1. Positive interventions should be made, particularly at community levels, to stop the system of alcohol for wages practised in some sectors of the economy. To this end, strong local monitoring systems by the Department of Labour and the Department of Health must be put in place. As good labour practice, it is imperative that employers do not use alcohol as remuneration. This is particularly essential for the winemaking and farming sectors. The Department of Labour and related workers' associations should monitor employer compliance in all sectors to ensure complete eradication of this system.

2. The Department of Health in conjunction with the Department of Social Welfare should implement more efficient monitoring systems of FASD-affected communities with particular reference to the Western Cape, where intergenerational FASD is reported. The Department of Basic Education should also contribute through school-based surveillance and monitoring of ECD (early childhood development) and young learners to collect data on symptomatic FASD. A more integrated approach to maternal health monitoring to include alcohol use monitoring should be part of basic healthcare for women presenting for antenatal care.

3. The limited but overwhelming evidence of public perceptions on the role of alcohol in society is a subject for further research. There should also be more focus on the impact of FASD on maternal and child health.

4. The liquor industry's role in explicit alcohol advertising without appropriate messaging for pregnant women should lead to interrogation of current regulations to ensure that strong public education campaigns are supported in communities with a history of alcohol abuse. In terms of campaign messaging, it is imperative that more investment is made in multimedia campaigns to promote safe pregnancy among women vulnerable to alcohol abuse. In particular, the alcohol industry and media industries' advertising campaigns promoting alcohol should include more visible and equally well developed and presented campaigns on the dangers of alcohol for girls, young women and expectant women. Such campaigns should be informed by evidence-based behaviour change and public health education messaging from the Department of Health.
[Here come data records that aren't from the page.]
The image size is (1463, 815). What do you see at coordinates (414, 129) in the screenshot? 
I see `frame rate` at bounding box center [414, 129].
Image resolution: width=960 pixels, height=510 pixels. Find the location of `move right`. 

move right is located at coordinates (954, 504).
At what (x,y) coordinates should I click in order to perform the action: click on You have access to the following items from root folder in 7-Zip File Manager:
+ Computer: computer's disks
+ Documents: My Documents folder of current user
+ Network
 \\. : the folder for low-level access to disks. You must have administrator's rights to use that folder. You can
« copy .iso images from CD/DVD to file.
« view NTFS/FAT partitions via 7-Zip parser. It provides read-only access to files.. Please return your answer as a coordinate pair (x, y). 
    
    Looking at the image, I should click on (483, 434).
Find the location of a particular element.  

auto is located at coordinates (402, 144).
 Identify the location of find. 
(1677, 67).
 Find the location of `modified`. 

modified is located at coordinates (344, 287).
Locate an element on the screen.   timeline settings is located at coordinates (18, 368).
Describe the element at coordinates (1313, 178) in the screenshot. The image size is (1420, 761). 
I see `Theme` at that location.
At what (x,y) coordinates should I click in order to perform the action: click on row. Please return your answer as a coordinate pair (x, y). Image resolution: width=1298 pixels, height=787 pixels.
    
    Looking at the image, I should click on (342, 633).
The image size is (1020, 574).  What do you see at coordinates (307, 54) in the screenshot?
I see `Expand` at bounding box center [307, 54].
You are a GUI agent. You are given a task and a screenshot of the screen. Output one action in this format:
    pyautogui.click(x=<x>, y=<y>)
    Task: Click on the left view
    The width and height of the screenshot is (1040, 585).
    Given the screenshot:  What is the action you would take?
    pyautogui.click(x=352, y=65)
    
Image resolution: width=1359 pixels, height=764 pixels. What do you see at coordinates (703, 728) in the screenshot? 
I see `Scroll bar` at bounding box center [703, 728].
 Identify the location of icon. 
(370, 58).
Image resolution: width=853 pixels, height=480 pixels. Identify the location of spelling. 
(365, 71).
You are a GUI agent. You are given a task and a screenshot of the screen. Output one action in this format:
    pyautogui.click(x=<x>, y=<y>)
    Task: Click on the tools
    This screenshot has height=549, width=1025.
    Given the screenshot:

5. Based on the evidence that FASD is a growing concern in South Africa, and the silence of the current guidelines on the well-documented adverse effects of drinking among women who become or are pregnant, it is recommended that the Department of Health should:

  • create and disseminate education materials and awareness campaigns for the public and promote service provider compliance with health safety messaging;
  • improve access to and encourage effective use of contraception;
  • identify women at risk for alcoholexposed pregnancy (AEP) for interventions;
  • implement strategies (counseling, for example) to prevent AEP in high-risk settings; and
  • establish and monitor FASD surveillance programmes to prevent alcohol use among women of childbearing age.